Documents show that since 2007, the New York Police Department has spent at least $159 million in passing a little-known “special expense fund” that does not require the approval of the city council or other city officials. These documents were made public by two civil rights organizations, the Legal Aid Association and the Surveillance Technology Surveillance Project (STOP), which stated that this approach is equivalent to “monitoring bribery funds.”

Albert Fox Cahn, executive director of STOP, said that the police are still blocking other records that “the public needs to understand the way our city is regulated.”

The contract has been heavily edited and it is difficult to understand the function of any single tool, let alone how they work together to create a surveillance trawl for people in New York. Confidentiality also prevents a fuller understanding of the relationship between the New York Police Department, its suppliers, and the public.

In 2018, the New York Police Department allocated $6.8 million to Idemia Solutions, which provides biometric tools including facial recognition.The details have been edited, but the company Bombarded In 2019, the New York Police Department entered children under the age of 18 into the facial recognition database maintained by the company. The 2018 contract expires in 2020, but it gives the New York Police Department the option to renew the contract for two years.

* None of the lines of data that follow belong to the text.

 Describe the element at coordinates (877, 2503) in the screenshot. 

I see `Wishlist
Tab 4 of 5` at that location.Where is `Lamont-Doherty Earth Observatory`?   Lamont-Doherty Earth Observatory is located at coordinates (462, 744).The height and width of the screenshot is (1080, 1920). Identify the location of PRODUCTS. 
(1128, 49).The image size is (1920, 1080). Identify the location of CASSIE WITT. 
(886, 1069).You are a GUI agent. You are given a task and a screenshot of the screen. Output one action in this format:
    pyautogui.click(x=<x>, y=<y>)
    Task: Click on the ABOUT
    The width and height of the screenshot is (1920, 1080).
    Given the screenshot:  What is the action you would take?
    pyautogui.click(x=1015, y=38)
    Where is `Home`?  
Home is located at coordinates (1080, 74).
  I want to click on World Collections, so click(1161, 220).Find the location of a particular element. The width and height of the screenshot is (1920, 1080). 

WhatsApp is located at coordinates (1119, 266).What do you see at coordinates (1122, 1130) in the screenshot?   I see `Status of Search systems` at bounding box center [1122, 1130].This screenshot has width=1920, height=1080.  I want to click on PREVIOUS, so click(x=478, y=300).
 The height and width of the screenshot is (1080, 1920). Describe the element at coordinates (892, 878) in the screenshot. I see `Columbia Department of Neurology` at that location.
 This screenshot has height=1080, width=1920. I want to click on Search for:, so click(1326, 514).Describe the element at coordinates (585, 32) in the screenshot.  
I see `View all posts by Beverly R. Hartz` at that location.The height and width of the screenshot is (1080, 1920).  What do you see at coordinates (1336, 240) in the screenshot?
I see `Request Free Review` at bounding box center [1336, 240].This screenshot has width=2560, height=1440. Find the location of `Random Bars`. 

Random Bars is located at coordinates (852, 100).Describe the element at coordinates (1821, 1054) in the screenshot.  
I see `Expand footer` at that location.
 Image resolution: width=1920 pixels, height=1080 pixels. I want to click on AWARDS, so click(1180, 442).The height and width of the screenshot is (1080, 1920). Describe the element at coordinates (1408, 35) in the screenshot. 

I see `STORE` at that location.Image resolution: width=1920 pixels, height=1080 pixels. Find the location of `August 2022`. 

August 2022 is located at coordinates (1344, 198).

In 2014, the New York Police Department signed a five-year, $800,000 contract with Elbit Systems. Israel’s largest defense contractor, Upgrade and maintain equipment throughout the city.The specific equipment was edited in the contract, but Elbit Systems provided A large range The surveillance tools used by the US Customs and Border Patrol on the southern border include cameras and sensors that form a “virtual border wall.”

In 2016, the New York Police Department signed a three-year contract with the American Science and Engineering Corporation, valued at 750,000 U.S. dollars, which provides Mobile X-ray cart. Initially developed to detect improvised explosive devices in war zones, trucks can Scan the vehicle for weapons From the furthest 1,500 feet away.Health officials warned that these devices may Cancer risk Because they expose passers-by to unhealthy radiation.New York Police Department has Use a truck Because At least 2012But it has Successful battle Attempts to disclose where they are used or how often they are used on the grounds of national security.

These documents also include a contract with KeyW Corporation, which provided the New York Police Department with Base station simulator, Is called “stingray”. These devices mimic cell phone towers and record the identification information of any cell phone connected to them, enabling the police to track people through cell phones.

“With the stingray, law enforcement can-without any help or consent from the mobile phone operator-determine the location of a person’s home, place of worship, or doctor’s office, or conduct large-scale surveillance of people gathered in an area, regardless of It’s for protests, speeches or parties,” said Daniel Schwartz, privacy and technology strategist at the New York Civil Liberties Union.

2017 New York University Prosecute After the protesters claimed that the police interfered with their cell phones during a protest in memory of Eric Garner, who was killed by New York Police Department officials in 2014, please contact the New York Police Department to learn about their use of pornography. More information on mink equipment. The equipment will form a trawl of bystanders who have no suspicion of any crime and are only engaged in activities protected by the First Amendment. Schwartz said the city should at least obtain authorization before using stingrays.